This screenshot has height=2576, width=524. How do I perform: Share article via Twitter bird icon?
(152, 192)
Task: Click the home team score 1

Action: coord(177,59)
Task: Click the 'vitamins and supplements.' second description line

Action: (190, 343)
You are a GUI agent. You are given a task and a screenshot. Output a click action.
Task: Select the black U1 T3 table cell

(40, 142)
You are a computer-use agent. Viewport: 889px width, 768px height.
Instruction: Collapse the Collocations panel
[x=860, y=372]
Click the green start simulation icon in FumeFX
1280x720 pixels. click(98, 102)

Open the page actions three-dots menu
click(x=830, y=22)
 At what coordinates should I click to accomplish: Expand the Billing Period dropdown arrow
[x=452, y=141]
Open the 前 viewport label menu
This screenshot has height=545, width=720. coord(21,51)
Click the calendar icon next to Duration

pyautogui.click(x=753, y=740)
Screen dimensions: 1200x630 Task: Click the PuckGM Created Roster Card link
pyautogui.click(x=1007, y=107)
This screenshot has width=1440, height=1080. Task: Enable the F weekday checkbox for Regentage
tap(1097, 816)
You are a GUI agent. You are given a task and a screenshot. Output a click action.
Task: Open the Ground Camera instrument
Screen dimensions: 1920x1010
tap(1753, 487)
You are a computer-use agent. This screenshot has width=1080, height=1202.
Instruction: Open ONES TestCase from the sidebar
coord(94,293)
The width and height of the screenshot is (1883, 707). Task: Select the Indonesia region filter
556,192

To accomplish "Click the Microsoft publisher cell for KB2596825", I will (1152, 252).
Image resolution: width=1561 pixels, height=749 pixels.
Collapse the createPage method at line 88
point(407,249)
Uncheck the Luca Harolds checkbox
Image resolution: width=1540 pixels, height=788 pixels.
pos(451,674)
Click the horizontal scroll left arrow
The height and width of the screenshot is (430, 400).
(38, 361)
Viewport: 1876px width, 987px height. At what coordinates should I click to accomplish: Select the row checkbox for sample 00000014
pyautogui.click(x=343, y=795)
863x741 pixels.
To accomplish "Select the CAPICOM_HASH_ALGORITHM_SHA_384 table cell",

════════════════

[What you are asked to do] Wherever "agent" occurs in the records above, copy the line it sits in.

[Your response]
You are a GUI agent. You are given a task and a screenshot. Output a click action.
You are a computer-use agent. Viewport: 889px width, 768px height.
You are a GUI agent. You are given a task and a screenshot. Output a click action.
You are a computer-use agent. This screenshot has width=1080, height=1202.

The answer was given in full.